» Task brief: The line containing "Open the Account" marks the end: output every line of the data up to it, and that line too, exactly as written.

» Material supplied:
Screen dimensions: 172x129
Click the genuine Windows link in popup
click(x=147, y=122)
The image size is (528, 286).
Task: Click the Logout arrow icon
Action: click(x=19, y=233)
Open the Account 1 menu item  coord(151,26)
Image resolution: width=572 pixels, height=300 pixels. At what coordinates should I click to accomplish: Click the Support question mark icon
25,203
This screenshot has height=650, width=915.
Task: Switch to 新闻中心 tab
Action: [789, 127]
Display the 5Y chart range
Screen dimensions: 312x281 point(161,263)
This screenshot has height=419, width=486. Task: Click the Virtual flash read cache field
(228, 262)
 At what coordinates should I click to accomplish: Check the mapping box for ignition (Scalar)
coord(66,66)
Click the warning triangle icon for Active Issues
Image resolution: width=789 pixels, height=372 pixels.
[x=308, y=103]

» Solved exercise:
Screen dimensions: 172x129
Click the genuine Windows link in popup
click(x=147, y=122)
The image size is (528, 286).
Task: Click the Logout arrow icon
Action: click(x=19, y=233)
Open the Account 1 menu item  coord(151,26)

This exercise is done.